Success Story Details - EUROPE
- LNG tanks, Murgados, Spain
CONVEYING CRYOGENIC CONCRETE ON A LARGE TANK REQUIRED PRECISION PATIENCE AND PERSEVERANCE
WHAT YOU DON'T SEE IS THAT THE TEMPERATURE DIFFERENCE BETWEEN INSIDE AND OUTSIDE IS ABOUT 200°
In north-west Spain, two huge tanks for liquid natural gas (LNG) were set up in the harbour of Mugardos on the Atlantic coast.
The reason: rapidly growing demand for natural gas in Spain, rising twelve times faster than the average international consumption. The re-gassing plant in Mugardos would cover about 8% of domestic demand. The customer for the project was the supply company Reganosa, which entrusted the Belgian construction firm Tractebel with carrying out the construction works. NESCO, as the local subcontractor, was responsible for the concrete construct.
• Conveying cryogenic concrete on a large tank is not a task for the amateurs.
• Six of the largest truck-mounted concrete pumps in Spain were onsite to concrete the outer shell. With vertical reaches of up to nearly 63m the 4, 5 and 6-arm Putzmeister concrete placing booms towered high over the cupola area.
• The huge tanks, over 50m tall, were filled by special ships which could expunge their freight from the quay directly next to the tanks. Thanks to smooth logistics, the reliability of the concrete pumps and the professionalism of the machine operators, the arched cupola roof of the LNG tank was concreted within 24 hours.
Six of the largest concrete pumps in Spain with vertical reaches of nearly 63m were tasked with completing the monolithic arched cupola roofs of the tanks.
Six boom pumps delivered high strength, cryogenic concrete for LNG tanks. Each of the two round tanks are standing on a 1,6 m thick foundation with a diameter of 80m. The base plates each consist of 5.500m³ high strength concrete and are reinforced with over 830 tons of steel. In order to guarantee the best possible insulation (the temperature difference between inside and outside can reach nearly 200°C in summer), the LNG tanks installed on this foundation are surrounded by two shells. The base and walls of the inner shell consist of a special steel alloy with modified carbon content, while the ceiling consists of an aluminium-nickel alloy. A layer of perlite and insulating fibres was applied to cover the inner walls. The actual liquid gas tank, made of a steel-nickel alloy,was surrounded by this inner shell.

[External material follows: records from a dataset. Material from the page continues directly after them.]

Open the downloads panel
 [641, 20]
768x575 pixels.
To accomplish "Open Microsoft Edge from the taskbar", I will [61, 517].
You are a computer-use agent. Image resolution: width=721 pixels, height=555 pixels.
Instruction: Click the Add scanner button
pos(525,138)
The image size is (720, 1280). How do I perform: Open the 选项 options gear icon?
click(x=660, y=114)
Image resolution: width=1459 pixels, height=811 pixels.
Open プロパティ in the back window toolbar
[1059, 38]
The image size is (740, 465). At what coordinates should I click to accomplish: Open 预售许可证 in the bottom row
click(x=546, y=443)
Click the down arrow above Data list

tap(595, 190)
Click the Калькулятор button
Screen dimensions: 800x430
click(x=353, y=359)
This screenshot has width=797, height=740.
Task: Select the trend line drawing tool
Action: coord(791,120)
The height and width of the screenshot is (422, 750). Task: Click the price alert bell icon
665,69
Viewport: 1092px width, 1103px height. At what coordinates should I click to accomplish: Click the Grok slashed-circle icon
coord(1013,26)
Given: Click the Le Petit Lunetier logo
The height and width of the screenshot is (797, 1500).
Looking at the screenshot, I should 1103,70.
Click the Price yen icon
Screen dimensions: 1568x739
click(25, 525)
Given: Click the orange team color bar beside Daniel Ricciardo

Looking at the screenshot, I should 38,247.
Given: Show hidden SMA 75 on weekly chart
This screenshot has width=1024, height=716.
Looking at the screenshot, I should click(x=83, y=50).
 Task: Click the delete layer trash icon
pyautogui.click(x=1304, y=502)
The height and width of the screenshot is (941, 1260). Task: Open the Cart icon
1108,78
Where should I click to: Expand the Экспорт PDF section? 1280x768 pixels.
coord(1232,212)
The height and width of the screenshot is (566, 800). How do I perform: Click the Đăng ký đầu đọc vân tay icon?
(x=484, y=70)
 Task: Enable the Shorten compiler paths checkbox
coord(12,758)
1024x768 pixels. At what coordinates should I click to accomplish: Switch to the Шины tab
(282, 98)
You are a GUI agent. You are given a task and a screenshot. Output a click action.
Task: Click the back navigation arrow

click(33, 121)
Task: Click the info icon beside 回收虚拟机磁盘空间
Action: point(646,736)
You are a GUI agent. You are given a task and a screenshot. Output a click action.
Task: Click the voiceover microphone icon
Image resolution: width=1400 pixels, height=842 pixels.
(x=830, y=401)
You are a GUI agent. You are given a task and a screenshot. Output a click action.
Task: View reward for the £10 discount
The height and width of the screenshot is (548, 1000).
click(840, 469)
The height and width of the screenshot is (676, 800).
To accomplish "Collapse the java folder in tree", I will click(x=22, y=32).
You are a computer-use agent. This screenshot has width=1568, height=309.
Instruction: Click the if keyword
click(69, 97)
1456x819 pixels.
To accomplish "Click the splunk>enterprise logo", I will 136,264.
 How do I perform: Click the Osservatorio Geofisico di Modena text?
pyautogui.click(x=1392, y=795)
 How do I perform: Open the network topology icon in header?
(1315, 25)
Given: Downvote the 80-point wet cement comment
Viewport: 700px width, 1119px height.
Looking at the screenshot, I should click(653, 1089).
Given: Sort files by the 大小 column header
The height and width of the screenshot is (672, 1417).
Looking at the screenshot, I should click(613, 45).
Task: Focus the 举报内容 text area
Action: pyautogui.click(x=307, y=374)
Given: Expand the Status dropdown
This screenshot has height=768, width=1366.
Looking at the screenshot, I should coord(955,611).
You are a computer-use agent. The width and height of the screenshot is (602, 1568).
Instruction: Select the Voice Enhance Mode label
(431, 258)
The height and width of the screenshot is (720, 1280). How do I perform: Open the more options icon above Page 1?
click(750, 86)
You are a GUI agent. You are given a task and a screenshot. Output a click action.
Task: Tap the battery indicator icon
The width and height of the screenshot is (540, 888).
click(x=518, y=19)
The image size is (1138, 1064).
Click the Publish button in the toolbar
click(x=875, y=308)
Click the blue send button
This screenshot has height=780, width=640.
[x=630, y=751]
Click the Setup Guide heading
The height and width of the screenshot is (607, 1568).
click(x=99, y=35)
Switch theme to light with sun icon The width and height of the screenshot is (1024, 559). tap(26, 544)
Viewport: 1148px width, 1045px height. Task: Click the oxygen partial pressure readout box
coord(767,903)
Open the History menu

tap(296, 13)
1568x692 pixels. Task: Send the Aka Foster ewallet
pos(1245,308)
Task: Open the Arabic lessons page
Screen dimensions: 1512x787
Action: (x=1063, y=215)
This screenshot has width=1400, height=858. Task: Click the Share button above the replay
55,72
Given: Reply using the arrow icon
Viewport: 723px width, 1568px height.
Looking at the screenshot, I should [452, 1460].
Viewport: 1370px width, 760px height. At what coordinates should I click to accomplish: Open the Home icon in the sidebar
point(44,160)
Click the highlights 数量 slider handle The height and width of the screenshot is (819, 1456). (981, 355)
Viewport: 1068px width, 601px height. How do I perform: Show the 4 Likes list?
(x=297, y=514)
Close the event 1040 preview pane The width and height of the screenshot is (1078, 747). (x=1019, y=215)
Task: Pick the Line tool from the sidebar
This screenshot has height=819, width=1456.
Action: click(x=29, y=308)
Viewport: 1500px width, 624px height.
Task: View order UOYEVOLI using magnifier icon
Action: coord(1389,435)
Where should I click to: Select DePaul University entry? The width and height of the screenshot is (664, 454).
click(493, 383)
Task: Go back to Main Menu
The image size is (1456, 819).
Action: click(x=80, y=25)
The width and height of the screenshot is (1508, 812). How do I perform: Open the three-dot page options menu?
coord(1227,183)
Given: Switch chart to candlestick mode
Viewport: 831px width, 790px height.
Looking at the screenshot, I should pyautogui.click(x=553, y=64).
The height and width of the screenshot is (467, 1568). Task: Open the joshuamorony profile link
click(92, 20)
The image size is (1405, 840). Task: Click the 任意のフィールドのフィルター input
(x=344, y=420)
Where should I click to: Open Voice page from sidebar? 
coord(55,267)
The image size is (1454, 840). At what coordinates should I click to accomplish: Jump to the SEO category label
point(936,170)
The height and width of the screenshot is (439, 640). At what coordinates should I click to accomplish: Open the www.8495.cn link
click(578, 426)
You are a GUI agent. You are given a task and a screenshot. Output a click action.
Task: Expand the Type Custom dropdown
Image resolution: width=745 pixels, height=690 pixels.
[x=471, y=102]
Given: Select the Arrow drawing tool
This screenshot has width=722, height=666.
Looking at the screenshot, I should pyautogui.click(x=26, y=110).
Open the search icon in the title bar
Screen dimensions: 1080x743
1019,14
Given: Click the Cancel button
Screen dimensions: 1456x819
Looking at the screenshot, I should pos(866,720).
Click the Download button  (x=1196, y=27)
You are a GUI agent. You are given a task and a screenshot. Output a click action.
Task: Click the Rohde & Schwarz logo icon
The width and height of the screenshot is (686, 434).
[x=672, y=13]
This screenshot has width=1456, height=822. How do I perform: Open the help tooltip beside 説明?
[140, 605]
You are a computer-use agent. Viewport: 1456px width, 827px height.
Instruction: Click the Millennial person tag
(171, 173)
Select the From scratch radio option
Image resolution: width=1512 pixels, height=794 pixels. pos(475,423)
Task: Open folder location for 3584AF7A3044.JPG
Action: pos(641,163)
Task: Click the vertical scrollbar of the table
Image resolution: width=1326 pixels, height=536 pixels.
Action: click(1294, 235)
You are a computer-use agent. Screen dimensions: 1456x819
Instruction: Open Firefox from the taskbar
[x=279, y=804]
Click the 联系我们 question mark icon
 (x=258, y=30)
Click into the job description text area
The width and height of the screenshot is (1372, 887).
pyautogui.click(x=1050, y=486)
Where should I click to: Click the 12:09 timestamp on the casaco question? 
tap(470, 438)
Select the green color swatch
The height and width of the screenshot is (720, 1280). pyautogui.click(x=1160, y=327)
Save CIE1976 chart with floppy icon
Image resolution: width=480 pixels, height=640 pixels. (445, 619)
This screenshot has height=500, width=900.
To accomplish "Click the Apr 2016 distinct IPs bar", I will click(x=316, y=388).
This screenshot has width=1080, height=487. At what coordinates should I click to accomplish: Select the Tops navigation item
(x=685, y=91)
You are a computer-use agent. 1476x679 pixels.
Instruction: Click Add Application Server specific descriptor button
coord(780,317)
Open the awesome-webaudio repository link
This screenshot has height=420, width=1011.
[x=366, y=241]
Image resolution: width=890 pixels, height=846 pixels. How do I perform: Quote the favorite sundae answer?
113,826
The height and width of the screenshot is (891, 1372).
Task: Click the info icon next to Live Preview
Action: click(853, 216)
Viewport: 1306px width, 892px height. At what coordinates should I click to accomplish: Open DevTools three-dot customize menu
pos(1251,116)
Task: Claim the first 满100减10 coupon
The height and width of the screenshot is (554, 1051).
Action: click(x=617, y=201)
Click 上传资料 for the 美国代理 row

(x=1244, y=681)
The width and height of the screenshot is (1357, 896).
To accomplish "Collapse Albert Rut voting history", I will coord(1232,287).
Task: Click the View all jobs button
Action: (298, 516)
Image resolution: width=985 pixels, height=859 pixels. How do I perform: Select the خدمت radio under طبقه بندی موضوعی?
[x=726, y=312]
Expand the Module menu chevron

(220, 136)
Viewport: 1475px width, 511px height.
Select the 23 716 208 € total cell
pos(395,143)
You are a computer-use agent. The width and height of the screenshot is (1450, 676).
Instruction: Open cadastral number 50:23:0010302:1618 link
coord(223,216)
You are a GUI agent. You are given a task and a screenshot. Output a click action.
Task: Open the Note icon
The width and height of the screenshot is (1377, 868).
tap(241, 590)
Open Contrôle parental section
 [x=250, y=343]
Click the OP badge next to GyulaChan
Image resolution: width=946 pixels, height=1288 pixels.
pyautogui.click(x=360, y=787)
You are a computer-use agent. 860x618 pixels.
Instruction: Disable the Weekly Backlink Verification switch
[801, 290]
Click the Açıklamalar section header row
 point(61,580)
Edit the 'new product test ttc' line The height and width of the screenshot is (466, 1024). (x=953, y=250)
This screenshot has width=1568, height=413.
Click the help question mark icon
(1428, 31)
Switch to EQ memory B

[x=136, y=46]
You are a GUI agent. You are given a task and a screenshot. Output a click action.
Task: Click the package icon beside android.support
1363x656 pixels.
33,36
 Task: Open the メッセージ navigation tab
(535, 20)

An LNG tank must be completely sealed against possible liquid leaks and must be optimally insulated against the environmental heat. Therefore, the construction of an expensive, double external shell around the actual liquid tank is absolutely necessary. Cryogenic concrete faces particularly high requirements in terms of tightness, crack formation and brittleness at low temperatures.
NESCO project manager Alberto Curto decided to use an entire fleet of Putzmeister concrete pumps, including 'Quads', 'Quintuplets and 'Sextuplets' for the concreting work. The final concreting of the formidable cupola, led to probably the most impressive appearance of large boom truck-mounted concrete pumps ever. Six machines manufactured by Putzmeister were involved, with vertical reaches from 58m to over 60m.
Each of the boom pumps had a precisely defined radius. After the edge reinforcement had been concreted on the upper collar of the concrete shell (structural engineers also speak of ring beams), the end hoses of the truck mounted concrete pumps were each connected to a pipeline which led to a mechanical Putzmeister concrete placing boom RV 10.
NESCO had suggested a 36-hour concreting process per roof arch. But thanks to an efficient concrete placement system, it was possible to cover the huge monolithic cupola in just 24 hours. A total of around 40 truck mixers were available to ensure continuous loading of the Putzmeister large boom pumps. They transported the concrete from two mixing plants in the region.
Concrete Takeaways :
• High quality, cryogenic concrete was delivered with precision and smoothness.
• Significantly less time was taken required than scheduled for covering the huge monolithic cupola.